We have found the same thing - although to be fair, it will take time for
iParadigms to build up their database. We also found that iParadigms are not
yet archiving outdated sites that are no longer available, but they say they
intend to do this. Also material from restricted access sites will be added
to their database as they get work containing it submitted for detection. But
it is going to be hard to convince staff to use the service if it regularly
comes up with nil results when Google seems to give positive returns much
more frequently. 

I am looking into advising our staff to use three tactics:

1. If internet plagiarism is suspected in the odd piece of work then
initially to use Google and maybe AltaVista search engines to confirm

2. If this turns up a positive result and/or batch files are to be screened -
then use the JISC detection service for internet plagiarism to give better
coverage of the whole document and statistics (if any). The use of this has
other implications for students who might plagiarise and then see that the
service does not pick up their plagiarised work and so become merrily
confident that they can get away with it. That's why other screenings should
be done as described here - a multi-pronged approach.

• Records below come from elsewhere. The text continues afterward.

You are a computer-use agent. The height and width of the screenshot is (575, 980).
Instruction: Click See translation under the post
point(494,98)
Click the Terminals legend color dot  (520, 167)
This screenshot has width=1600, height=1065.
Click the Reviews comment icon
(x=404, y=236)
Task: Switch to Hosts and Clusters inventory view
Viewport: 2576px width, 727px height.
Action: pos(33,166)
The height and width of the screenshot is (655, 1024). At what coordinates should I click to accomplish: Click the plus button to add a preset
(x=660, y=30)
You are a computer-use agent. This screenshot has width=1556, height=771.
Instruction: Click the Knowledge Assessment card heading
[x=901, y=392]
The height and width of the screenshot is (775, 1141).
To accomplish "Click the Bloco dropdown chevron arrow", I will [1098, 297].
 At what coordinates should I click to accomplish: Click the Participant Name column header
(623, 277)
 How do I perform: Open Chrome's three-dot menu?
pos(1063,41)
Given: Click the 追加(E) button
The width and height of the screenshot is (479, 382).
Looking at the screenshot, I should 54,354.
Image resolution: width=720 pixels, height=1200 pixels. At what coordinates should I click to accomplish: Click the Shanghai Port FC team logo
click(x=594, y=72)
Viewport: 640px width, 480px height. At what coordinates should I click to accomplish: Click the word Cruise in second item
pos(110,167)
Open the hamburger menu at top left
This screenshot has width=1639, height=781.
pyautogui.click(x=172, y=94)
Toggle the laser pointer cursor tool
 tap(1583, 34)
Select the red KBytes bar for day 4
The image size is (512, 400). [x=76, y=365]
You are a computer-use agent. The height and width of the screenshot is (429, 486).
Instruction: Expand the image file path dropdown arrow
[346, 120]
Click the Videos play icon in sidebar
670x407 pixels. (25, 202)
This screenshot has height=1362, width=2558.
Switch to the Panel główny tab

3. Use the free version of CopyCatch to check for collusion among a batch of
submitted work

Does anyone else have any suggestions for a strategy?

Regards,

John Mottley


-----Original Message-----
From: David Davies [mailto:[log in to unmask]] 
Sent: 13 June 2003 16:16
To: [log in to unmask]
Subject: Effectiveness of matching internet data in the JISC PDS


Dear all

I'd like to ask how others are finding the internet detection feature in the
JISC PDS. We've been doing some tests of the service before using it on real
assessments. We created some dummy documents containing verbatim copy/paste
material from internet sources found using Google and have uploaded these to
the JISC Plagiarism Detection Service (PDS). Unfortunately the service didn't
detect any internet matches in our test files, though it did successfully
detect similarities between other dummy documents we'd previous uploaded (i.e
a successful database match).

My supposition is that as Google indexes less than 50% of the Internet,
indeed according to some estimates considerably less than 50%, then any
database containing data at least as comprehensive as Google's will still
only represent a fraction of what's really available on the web. I'm not sure
what resources the JISC PDS has access to but I doubt it has superior data to
Google's. It may however have access to Google's data as Google provides an
XML-based API into its databases.

In addition, as search engines are unable to index documents protected by
authenticated web sites, such as a password restricted pay-per-use essay
laundering service or even bibliographic database such as Medline, these
kinds of data will be always be excluded from the plagiarism detection
service's gaze.

Saying that, even access to 10% of the data on the internet is still a
substantial amount of data that in itself might readily find it's way into
student's written material, attributed or not.

However, our initial experience of the JISC PDS has not been too encouraging,
at least not in respect to the claims for matching scripts against Internet
data.

How reliable have others found the Internet matching claims?